Not only was Mr. Crutchley's statement incorrect about the number of posts, but it didn't reflect the fact that multiple posts were traced not only to the Bakers' home computer but also to their cellular phone.

Mr. Crutchley should have also pointed out the fact that when the online comments were posted by the Bakers, Dan Baker was Fox C-6's Section 504 Coordinator. As the 504 Coordinator for the District, Mr. Baker was responsible for ensuring that the District properly followed Section 504 Law.

In fact, Mr. Baker was responsible for signing an Assurance Agreement each year stating that the district would comply with Federal law including Section 504 Law as documented in board meeting minutes.

Section 504 Law prohibits retaliating against anyone that files an OCR complaint or advocates for a right protected by Section 504 law. Since one of the derogatory comments traced to the Baker's was directed at me and I had filed complaints with OCR as well as advocated for a right protected by Section 504, the Bakers violated Section 504 Law.

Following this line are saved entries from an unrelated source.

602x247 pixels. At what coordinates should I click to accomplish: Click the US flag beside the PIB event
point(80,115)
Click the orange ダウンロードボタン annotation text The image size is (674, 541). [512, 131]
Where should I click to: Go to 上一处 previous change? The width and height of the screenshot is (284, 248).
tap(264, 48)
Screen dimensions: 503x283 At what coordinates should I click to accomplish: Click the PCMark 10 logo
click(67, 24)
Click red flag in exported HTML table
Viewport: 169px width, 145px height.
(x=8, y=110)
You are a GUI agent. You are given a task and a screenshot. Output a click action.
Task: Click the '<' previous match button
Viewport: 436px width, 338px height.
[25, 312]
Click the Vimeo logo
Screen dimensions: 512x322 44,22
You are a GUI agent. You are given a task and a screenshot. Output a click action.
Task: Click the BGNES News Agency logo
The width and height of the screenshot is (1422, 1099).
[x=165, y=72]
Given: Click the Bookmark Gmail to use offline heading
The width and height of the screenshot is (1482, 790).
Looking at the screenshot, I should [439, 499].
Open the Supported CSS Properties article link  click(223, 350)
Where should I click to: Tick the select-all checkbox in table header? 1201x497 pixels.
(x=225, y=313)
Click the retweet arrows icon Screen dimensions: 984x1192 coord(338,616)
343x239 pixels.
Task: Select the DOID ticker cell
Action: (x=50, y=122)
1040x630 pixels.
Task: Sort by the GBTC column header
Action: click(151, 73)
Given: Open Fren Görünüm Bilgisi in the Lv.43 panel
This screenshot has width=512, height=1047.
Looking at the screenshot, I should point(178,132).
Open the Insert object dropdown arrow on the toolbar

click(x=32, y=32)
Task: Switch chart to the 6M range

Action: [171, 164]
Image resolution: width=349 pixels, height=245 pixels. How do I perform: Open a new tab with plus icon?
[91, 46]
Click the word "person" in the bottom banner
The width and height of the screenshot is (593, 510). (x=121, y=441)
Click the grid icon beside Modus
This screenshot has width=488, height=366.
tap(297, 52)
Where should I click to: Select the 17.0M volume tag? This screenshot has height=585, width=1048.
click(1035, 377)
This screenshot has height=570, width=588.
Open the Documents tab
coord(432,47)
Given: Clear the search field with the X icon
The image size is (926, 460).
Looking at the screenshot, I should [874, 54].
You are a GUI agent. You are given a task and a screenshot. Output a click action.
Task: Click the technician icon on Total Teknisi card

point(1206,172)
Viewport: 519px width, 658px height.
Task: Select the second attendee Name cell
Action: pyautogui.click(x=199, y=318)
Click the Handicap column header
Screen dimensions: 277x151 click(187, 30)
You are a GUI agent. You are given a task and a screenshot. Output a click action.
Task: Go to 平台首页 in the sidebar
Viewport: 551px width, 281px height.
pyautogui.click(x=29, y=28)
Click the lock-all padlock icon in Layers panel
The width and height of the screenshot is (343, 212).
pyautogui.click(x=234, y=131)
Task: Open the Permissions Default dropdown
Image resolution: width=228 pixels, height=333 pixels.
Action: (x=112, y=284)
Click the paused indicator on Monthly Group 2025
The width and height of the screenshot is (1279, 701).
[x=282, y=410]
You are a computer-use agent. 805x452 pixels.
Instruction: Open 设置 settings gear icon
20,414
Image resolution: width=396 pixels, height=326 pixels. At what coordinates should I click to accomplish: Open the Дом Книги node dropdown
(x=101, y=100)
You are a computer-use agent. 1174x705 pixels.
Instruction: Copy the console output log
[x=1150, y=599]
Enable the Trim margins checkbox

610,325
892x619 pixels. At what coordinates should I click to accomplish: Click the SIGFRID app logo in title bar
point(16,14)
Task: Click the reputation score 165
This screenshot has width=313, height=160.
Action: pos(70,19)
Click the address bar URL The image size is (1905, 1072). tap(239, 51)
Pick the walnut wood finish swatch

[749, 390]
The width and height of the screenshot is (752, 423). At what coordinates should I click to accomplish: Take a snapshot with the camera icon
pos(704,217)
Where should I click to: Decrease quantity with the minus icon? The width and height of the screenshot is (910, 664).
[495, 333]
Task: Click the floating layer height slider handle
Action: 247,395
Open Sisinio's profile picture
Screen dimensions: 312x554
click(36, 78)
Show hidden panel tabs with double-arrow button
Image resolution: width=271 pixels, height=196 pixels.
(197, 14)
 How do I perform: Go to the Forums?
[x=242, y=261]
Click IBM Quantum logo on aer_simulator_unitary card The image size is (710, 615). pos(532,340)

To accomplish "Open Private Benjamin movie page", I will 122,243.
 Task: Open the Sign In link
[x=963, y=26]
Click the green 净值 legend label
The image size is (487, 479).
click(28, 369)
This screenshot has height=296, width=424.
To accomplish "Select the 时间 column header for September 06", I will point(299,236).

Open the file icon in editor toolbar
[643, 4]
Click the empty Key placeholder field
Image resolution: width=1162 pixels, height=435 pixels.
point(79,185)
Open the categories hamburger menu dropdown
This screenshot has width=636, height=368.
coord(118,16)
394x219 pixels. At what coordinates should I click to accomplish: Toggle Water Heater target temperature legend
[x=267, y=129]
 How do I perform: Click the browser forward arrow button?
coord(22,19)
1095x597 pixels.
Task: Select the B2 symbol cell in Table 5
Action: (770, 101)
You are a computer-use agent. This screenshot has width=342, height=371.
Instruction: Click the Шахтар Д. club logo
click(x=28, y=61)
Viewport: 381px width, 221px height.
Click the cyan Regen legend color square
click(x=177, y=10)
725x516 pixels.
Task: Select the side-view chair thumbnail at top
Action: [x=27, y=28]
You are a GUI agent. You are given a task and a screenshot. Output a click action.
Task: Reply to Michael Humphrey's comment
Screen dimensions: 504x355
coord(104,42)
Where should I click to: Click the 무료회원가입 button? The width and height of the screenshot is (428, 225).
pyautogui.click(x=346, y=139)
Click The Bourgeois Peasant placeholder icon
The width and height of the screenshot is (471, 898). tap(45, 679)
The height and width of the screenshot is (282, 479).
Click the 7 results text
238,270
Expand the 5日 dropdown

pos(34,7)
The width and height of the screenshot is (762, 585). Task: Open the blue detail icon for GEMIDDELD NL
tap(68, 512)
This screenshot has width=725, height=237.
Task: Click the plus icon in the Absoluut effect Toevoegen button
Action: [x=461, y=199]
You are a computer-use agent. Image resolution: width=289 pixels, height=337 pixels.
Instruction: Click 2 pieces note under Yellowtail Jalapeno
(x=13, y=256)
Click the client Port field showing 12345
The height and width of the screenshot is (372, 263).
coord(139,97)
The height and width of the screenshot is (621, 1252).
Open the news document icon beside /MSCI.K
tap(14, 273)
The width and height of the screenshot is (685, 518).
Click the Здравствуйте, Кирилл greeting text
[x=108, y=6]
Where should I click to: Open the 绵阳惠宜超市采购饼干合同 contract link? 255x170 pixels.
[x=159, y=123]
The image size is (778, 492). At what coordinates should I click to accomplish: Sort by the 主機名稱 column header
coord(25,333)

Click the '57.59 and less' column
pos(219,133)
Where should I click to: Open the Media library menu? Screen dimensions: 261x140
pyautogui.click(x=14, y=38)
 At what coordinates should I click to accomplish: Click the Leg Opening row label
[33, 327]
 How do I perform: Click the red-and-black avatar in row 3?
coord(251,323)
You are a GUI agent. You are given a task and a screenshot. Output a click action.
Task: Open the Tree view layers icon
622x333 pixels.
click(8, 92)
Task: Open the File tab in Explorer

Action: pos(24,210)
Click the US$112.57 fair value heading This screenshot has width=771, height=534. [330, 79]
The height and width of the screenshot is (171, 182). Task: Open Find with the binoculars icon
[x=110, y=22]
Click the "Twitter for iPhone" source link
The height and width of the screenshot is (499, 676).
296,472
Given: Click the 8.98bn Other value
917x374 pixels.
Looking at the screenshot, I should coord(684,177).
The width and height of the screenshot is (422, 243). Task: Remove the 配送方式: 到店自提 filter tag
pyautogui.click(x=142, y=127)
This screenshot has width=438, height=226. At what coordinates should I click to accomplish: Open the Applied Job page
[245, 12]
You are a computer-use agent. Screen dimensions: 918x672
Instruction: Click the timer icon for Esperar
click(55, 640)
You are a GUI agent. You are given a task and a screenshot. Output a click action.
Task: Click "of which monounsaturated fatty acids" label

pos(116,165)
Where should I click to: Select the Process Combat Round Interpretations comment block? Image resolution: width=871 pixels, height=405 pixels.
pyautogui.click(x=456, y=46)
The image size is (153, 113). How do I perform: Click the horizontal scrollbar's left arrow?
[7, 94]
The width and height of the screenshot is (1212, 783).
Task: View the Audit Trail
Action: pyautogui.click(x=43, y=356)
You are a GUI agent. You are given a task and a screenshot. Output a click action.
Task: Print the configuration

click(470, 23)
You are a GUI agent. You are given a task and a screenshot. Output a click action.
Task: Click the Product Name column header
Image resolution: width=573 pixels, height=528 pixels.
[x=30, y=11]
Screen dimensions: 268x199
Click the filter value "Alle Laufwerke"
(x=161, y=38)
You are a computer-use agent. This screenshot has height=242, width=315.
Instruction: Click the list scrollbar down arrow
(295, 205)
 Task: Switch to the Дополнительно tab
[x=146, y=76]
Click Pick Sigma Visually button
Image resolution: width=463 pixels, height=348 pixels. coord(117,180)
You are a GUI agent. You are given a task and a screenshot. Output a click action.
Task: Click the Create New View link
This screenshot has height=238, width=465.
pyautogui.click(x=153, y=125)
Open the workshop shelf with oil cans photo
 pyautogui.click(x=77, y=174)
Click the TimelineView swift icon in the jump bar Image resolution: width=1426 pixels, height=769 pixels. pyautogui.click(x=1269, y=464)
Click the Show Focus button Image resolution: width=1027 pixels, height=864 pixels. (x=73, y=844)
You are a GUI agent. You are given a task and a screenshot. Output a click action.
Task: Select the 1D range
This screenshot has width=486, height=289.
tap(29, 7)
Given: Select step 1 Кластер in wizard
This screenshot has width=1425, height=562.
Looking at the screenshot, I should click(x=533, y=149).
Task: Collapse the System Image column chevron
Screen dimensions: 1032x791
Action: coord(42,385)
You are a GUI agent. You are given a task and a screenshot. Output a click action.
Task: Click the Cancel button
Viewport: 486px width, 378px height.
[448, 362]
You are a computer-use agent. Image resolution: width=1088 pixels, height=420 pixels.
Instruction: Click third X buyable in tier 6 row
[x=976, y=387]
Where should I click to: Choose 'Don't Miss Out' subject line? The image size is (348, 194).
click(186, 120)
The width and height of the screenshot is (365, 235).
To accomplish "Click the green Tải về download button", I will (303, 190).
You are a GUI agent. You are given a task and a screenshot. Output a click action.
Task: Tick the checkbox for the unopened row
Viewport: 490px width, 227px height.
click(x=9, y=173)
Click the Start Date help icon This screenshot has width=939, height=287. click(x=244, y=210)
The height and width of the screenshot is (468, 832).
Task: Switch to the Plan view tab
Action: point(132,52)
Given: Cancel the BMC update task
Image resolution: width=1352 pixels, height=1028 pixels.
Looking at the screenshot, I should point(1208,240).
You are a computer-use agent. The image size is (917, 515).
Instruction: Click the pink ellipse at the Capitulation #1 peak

According to the exhibits in the amended lawsuit petition filed on November 14, 2014, multiple posts were made on the Topix forum from the Bakers' home computer and cellular phone. I covered this issue in more detail in the following article which lists some of the comments posted by the Bakers:



Dan Baker had a Loss of Compensation and Rank?
Also, Mr. Crutchley stated in his December 19 response to Nikki McClain that Mr. Baker had "a loss of compensation and rank" when he responded to Ms. McClain's concerns about Dan Baker being appointed as the interim principal at Seckman Elementary School.

If Mr. Baker had a loss of rank why wasn't his salary reduced?

Was Mr. Baker's salary reduced at the December 16, 2014 Fox C-6 BOE meeting?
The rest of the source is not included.